As Ajayi rightly noted, the controversy over the misnamed presidential yacht in particular has not been helped by the seemingly insatiable appetite of some sections of the Nigerian media for undue sensationalism – the type that tickles and titillates in order to sell papers and online views, but provides zero enlightenment as it focuses on shadow rather than substance, and throws more heat than light on the subject under review. “It is important to say,” he wrote, “that journalism should enrich public enlightenment and not create an atmosphere of siege.”
He described as ‘poor reporting‘ another tendency on the part of certain sections of the media, namely, that of ALWAYS reducing State House budgetary provisions – whether for food, vehicles or other material comforts – solely to the persons of the President and Vice President.
“When the State House makes provisions for food or for vehicles,” the media aide lamented, “it is reported as if it is the President that will use all the vehicles or eat all the food. We have had such inaccurate reporting in the past. A President and Vice President cannot, for any reason, spend N20 million naira to eat in a year … as first and second families.”
Wondering how much food ANY individual can possibly eat, Ajayi said, “… We … read headlines that Tinubu, Buhari, Jonathan or whoever the President is, wants to spend N5 billion on food and catering in a year, when in actual fact such budgetary provisions are made to accommodate many state events, meetings, hosting of VIPs and foreign dignitaries, and even visits by other Heads of State, bilateral and multilateral meetings that the State House will deal with in a given year. “
The clarification by the Presidency is not only masterful but timely, because the impression created in the public mind by the ‘presidential yacht’ story portends untold dangers if allowed to fester. It is the considered opinion of many stakeholders that even if it is true that a provision was made for such a luxury vessel by the Nigerian Navy (perhaps as a gesture toward the Commander-in-Chief of the Nigerian Armed Forces) the President should reject it as a matter of principle and a demonstration of his solidarity with the plight of the masses at this present time – not least considering the rather unpalatable fact that a large amount of the funds being allocated in this manner are to be sourced from foreign loans. No country desirous of growth in the short, medium or long term borrows to fund the luxury lifestyles of its ruling class.
Again, it is necessary to warn, at the risk of sounding alarmist, that news of this sort, combined with the dire situation Nigerians are facing right now, as well as their long-standing cynicism toward the genuineness or otherwise of government intentions, is an invitation to a response capable of disrupting law and order. As a matter of fact, an overview of social media reports and online commentaries on this matter (of a presidential yacht and SUVs, etc.), shows that there are millions of Nigerians who will take even the Presidency’s clarification with the proverbial pinch of salt. It is how we have become configured by our experience over the years.

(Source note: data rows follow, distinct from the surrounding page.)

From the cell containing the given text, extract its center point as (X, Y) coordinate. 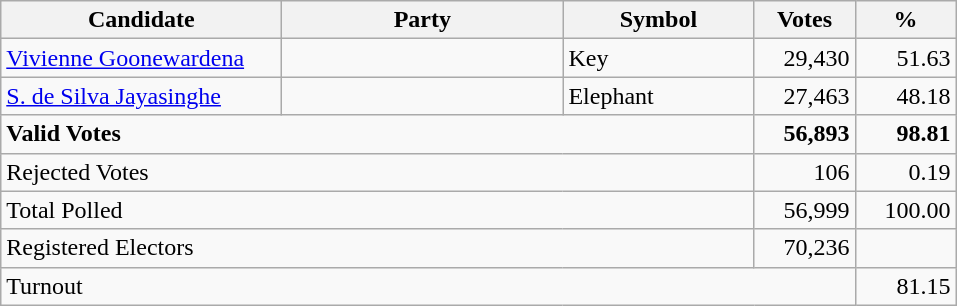
56,893 (804, 134)
81.15 (906, 286)
48.18 (906, 96)
Rejected Votes (378, 172)
Valid Votes (378, 134)
29,430 (804, 58)
51.63 (906, 58)
98.81 (906, 134)
Turnout (428, 286)
S. de Silva Jayasinghe (142, 96)
% (906, 20)
70,236 (804, 248)
27,463 (804, 96)
Total Polled (378, 210)
Candidate (142, 20)
56,999 (804, 210)
Votes (804, 20)
0.19 (906, 172)
Key (658, 58)
100.00 (906, 210)
Party (422, 20)
106 (804, 172)
Vivienne Goonewardena (142, 58)
Symbol (658, 20)
Registered Electors (378, 248)
Elephant (658, 96)
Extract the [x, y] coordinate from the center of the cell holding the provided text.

We simply DO NOT BELIEVE ANYTHING OUR LEADERS SAY.
The only way to address this toxic atmosphere of cynicism, scepticism and distrust among an already angry populace, and to prevent what it might lead to, is to match these clarifications with prompt and effective confidence-building action, action that removes all doubt as to the government’s sincerity and its determination to ensure that the masses do not suffer any more than they already do – for ANY reason whatsoever.